## Task item:
Please give back, word for word, each line from the start of the entries through the one in which "Identify the click" is found.

Stored items:
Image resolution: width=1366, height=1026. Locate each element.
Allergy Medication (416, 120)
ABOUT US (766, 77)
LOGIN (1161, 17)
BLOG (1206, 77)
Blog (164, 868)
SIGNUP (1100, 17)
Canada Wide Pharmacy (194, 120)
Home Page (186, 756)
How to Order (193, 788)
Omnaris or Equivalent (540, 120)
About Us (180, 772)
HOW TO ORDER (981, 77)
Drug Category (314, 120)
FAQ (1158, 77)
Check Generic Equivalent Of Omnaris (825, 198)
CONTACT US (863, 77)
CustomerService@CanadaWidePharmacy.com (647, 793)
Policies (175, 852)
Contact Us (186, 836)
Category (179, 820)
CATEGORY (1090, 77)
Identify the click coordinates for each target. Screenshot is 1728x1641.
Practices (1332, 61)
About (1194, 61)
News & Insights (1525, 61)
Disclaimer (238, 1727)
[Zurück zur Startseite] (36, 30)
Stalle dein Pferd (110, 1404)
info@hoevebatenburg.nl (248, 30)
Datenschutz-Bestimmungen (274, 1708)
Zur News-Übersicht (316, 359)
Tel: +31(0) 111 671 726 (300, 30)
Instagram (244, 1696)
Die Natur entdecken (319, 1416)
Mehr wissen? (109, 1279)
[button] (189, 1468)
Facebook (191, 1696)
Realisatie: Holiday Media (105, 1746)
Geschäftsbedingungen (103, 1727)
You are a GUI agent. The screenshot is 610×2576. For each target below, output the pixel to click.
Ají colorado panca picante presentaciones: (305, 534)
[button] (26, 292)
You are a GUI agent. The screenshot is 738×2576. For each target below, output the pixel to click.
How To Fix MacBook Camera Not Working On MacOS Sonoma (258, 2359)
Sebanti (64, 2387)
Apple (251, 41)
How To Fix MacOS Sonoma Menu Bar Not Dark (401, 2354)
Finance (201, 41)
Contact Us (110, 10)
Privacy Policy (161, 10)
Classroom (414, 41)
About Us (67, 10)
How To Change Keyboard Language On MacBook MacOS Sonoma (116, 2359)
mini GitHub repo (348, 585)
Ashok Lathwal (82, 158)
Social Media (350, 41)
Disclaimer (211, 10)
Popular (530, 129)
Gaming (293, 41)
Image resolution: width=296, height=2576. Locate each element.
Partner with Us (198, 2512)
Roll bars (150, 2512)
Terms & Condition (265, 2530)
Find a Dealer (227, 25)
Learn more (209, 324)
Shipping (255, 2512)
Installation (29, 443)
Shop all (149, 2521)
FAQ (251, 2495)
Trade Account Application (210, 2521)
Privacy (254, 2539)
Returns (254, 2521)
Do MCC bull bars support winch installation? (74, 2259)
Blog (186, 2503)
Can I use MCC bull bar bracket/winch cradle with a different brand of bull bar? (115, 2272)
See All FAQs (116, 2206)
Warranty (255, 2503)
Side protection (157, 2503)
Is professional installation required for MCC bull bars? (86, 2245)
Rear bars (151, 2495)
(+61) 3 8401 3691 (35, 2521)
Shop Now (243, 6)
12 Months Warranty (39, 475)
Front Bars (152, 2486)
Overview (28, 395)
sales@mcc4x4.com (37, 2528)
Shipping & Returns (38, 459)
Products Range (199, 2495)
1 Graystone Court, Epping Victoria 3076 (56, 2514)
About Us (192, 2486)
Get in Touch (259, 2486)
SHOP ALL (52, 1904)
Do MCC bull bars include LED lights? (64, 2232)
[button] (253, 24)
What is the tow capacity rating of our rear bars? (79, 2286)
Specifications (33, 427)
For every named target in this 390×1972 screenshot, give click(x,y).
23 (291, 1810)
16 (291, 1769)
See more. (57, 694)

## Answer below:
Image resolution: width=1366, height=1026. Locate each element.
Allergy Medication (416, 120)
ABOUT US (766, 77)
LOGIN (1161, 17)
BLOG (1206, 77)
Blog (164, 868)
SIGNUP (1100, 17)
Canada Wide Pharmacy (194, 120)
Home Page (186, 756)
How to Order (193, 788)
Omnaris or Equivalent (540, 120)
About Us (180, 772)
HOW TO ORDER (981, 77)
Drug Category (314, 120)
FAQ (1158, 77)
Check Generic Equivalent Of Omnaris (825, 198)
CONTACT US (863, 77)
CustomerService@CanadaWidePharmacy.com (647, 793)
Policies (175, 852)
Contact Us (186, 836)
Category (179, 820)
CATEGORY (1090, 77)
Identify the click coordinates for each target. Screenshot is 1728x1641.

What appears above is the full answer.